START SUPPLIED MATERIAL

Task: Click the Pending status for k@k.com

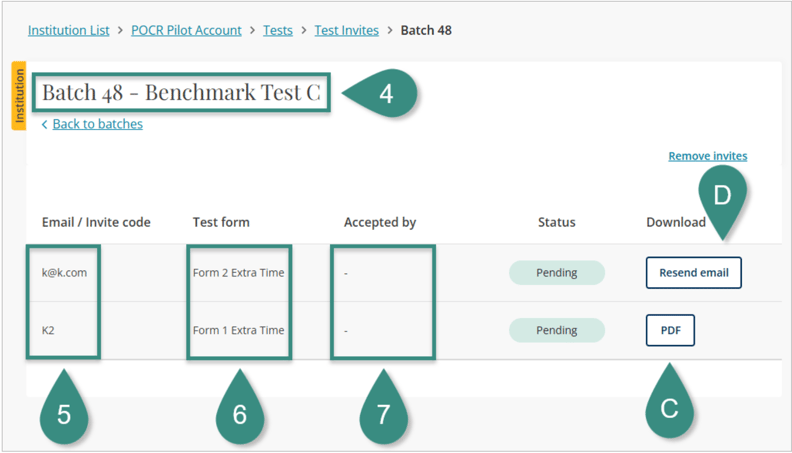Action: (x=557, y=273)
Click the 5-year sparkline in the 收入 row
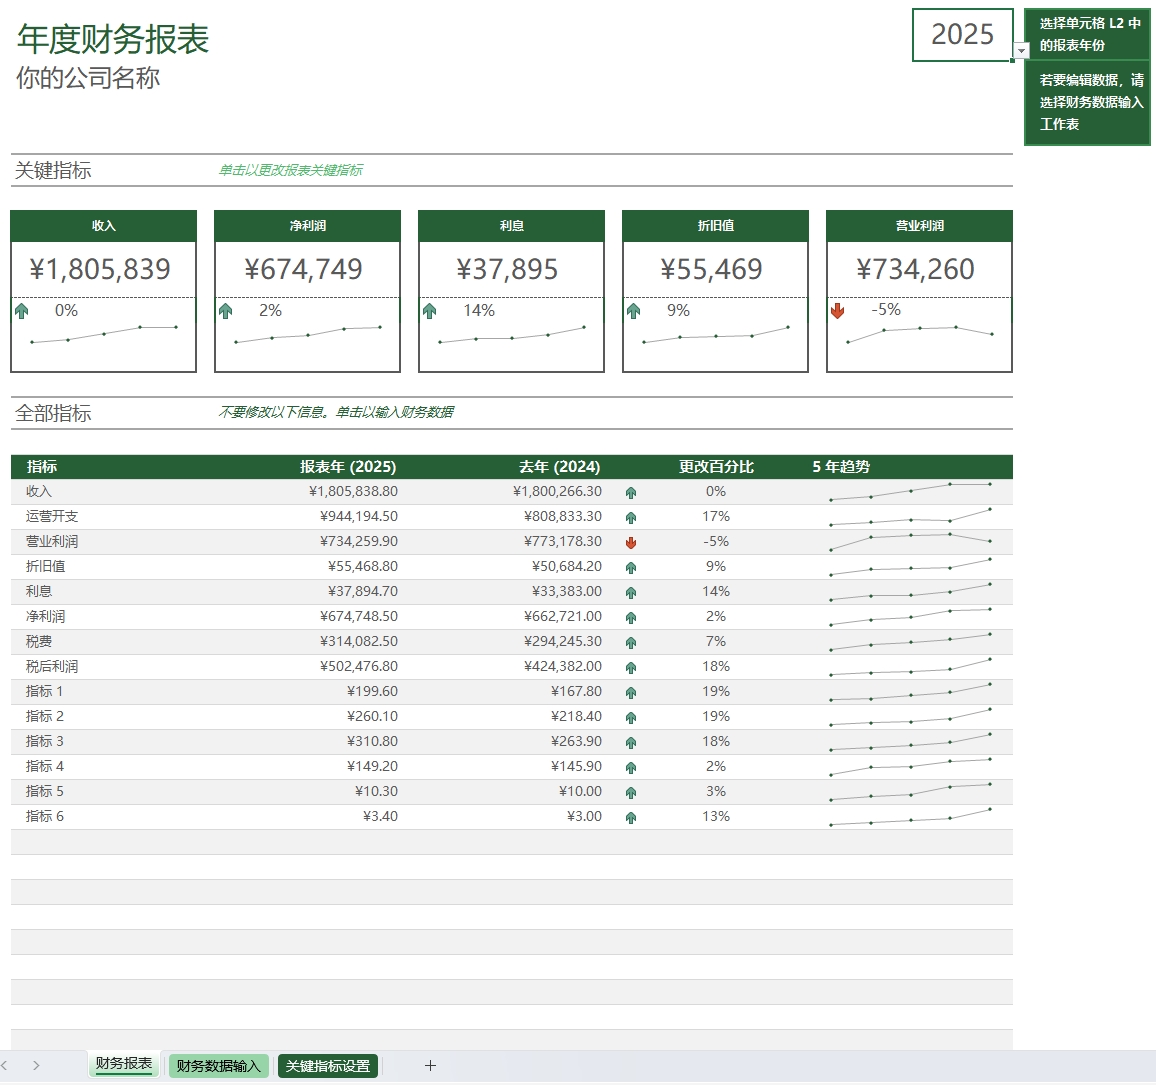This screenshot has width=1156, height=1085. (910, 491)
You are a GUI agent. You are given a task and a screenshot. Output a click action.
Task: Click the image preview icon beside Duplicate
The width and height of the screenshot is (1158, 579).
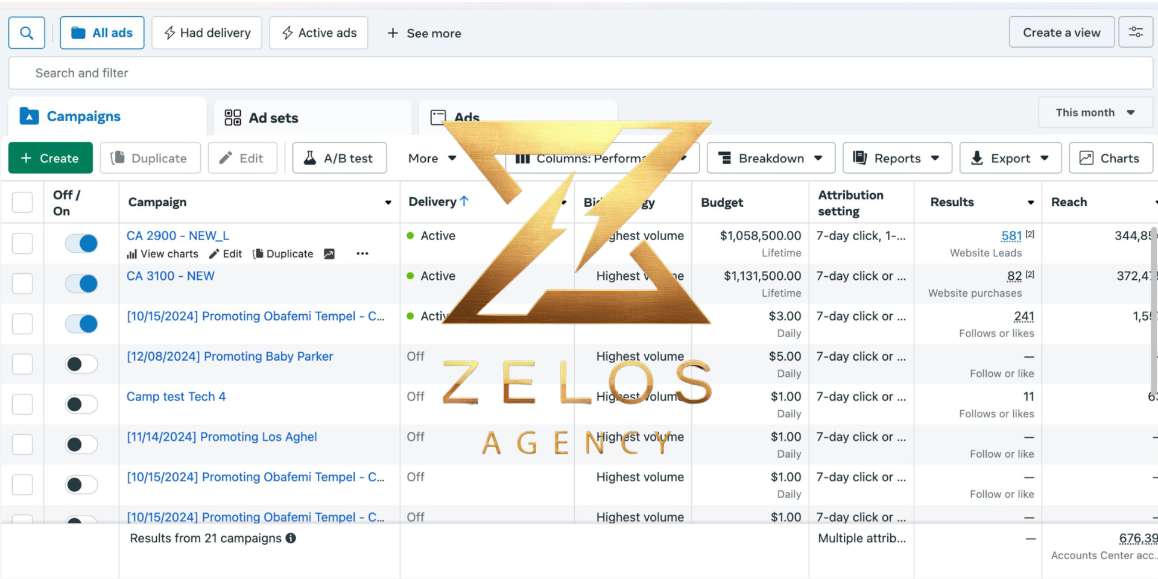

END SUPPLIED MATERIAL

> [PROMPT]:
Skip every image and output the remaining records exactly.

> [ANSWER FOR THE TASK]:
Task: Click the Pending status for k@k.com

Action: (x=557, y=273)
Click the 5-year sparkline in the 收入 row
This screenshot has width=1156, height=1085. (910, 491)
You are a GUI agent. You are given a task and a screenshot. Output a click action.
Task: Click the image preview icon beside Duplicate
The width and height of the screenshot is (1158, 579).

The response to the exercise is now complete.